- _WORK TO COMPLETE_: Duplicate the lines of the data listing below, starting at the line that contains "Given: Click the" and ending at the line that contains "Select memo in". Reproduce them character for character and include nothing else.

(Data listing)

------------

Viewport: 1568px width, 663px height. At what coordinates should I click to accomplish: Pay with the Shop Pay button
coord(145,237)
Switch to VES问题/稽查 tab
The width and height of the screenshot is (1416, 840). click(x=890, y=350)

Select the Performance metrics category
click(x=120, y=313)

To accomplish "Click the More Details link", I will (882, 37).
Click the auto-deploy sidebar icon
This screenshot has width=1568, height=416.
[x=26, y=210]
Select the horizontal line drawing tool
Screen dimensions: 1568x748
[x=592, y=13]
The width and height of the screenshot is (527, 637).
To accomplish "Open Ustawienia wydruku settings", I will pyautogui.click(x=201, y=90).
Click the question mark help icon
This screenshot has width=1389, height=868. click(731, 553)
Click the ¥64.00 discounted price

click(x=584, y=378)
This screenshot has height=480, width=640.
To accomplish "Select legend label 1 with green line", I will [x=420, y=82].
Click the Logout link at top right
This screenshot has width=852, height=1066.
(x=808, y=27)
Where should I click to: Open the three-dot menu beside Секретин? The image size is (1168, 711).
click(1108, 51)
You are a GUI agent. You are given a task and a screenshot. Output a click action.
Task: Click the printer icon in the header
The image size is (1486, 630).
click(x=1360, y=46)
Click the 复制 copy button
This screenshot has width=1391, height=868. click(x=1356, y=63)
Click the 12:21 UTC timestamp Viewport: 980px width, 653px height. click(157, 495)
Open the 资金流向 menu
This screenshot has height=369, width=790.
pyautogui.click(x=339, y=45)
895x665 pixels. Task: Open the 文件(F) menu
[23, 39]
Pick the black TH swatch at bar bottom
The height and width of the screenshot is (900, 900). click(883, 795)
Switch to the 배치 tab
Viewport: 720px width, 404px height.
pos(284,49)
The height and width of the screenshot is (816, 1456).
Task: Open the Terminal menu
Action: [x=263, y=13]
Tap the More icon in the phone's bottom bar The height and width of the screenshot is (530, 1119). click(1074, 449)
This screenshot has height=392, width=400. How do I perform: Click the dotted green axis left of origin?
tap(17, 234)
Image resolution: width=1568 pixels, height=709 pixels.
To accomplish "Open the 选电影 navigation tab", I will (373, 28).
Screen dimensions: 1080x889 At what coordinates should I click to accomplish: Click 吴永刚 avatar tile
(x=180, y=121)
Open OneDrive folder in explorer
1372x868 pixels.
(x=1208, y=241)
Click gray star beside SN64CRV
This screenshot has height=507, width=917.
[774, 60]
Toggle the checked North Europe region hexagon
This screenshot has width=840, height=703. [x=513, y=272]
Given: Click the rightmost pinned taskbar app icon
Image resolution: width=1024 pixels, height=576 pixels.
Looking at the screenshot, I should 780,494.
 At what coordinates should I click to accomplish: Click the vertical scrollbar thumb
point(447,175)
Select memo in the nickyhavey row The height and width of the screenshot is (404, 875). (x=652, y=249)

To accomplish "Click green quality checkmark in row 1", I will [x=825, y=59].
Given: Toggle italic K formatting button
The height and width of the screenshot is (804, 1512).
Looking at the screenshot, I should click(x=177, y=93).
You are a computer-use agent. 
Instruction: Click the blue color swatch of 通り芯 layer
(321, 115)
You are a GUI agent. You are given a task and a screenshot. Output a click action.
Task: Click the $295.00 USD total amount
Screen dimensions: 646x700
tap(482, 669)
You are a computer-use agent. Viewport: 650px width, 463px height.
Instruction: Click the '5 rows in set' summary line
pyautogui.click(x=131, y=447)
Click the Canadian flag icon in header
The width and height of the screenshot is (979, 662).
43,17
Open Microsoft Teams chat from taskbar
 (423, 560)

------------

- _OUTPUT OF THE EXERCISE_:
Given: Click the rightmost pinned taskbar app icon
Image resolution: width=1024 pixels, height=576 pixels.
Looking at the screenshot, I should 780,494.
 At what coordinates should I click to accomplish: Click the vertical scrollbar thumb
point(447,175)
Select memo in the nickyhavey row The height and width of the screenshot is (404, 875). (x=652, y=249)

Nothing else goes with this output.